Carmen intentó serenarse.

—No te pido que lo hagas por él —replicó aceptando el pañuelo que Antonov le tendía. Se enjugó las lágrimas y añadió—: Te pido que lo hagas por mí, te lo pido en nombre de nuestra antigua amistad, en nombre de todo lo que compartimos en Lisboa y en nombre de mis propios sufrimientos que ya no pueden acrecentarse. ¡Ese hombre es todo lo que tengo en el mundo!

Yuri Antonov se levantó y cruzó el salón para detenerse ante el gran ventanal que daba a las pistas. Pensativo, con las piernas ligeramente separadas y las manos cogidas tras la espalda, contempló las evoluciones de los cazas encima del aeródromo.

—Ese hombre —expuso con voz calma— pertenece a una antigua especie, una especie que habría que exterminar de la faz de la Tierra, la especie que cree que el único aliciente de la vida es la guerra. Para la gente como él, la guerra es un juego sin el cual no podrían vivir. Se ponen al servicio de los privilegios de unos pocos, se inventan patrias, trazan fronteras, provocan conflictos, y su único fin es la guerra. ¡Ellos te han arrebatado tu vida y me han arrebatado la mía! Yo tenía una familia y la he perdido; yo tenía dos manos honradas para cultivar la tierra y ahora tengo dos garras manchadas de sangre. ¡Me han obligado a guerrear y a matar! ¡Los hombres como tu oficial prusiano son la escoria de la Tierra! Por lo que a mí respecta dejaré que se pudra donde está. Lamento no poder ayudarte.
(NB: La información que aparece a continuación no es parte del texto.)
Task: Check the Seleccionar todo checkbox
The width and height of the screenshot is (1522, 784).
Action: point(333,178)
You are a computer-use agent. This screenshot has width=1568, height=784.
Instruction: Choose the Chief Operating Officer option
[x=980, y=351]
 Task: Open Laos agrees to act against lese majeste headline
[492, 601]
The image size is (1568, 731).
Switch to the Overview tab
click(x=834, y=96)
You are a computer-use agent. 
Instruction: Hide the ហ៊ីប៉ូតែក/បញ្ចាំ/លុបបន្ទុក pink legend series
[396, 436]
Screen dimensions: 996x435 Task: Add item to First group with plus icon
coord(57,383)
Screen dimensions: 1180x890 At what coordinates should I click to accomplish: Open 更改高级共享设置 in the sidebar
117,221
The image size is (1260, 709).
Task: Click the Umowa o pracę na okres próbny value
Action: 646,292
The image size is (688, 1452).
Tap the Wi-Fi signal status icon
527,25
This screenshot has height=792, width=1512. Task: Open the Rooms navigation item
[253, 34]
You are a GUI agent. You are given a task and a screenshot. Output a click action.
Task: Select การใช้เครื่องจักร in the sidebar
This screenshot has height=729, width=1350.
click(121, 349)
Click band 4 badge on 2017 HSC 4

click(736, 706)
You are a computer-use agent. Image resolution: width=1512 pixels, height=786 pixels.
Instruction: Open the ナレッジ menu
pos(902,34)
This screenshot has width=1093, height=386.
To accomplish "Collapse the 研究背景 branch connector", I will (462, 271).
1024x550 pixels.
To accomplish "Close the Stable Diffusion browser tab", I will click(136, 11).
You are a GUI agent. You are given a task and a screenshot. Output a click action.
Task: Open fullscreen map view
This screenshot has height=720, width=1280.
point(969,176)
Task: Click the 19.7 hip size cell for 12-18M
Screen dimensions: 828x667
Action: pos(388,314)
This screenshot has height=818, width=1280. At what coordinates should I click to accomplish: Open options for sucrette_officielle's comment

Se volvió, descolgó el teléfono y accionó la primera celdilla del dial. El comandante secretario compareció al instante.

—La señora se marcha ya. Acompáñela y ponga un automóvil a su disposición.

No se volvió a despedirla. Permaneció junto a la ventana mirando los aviones que seguían despegando y aterrizando bajo un cielo plomizo y hostil. Iba a llover. Malo para los aviones, pero bueno para el huerto. Había que escardillar las patatas antes de que llegaran los fríos.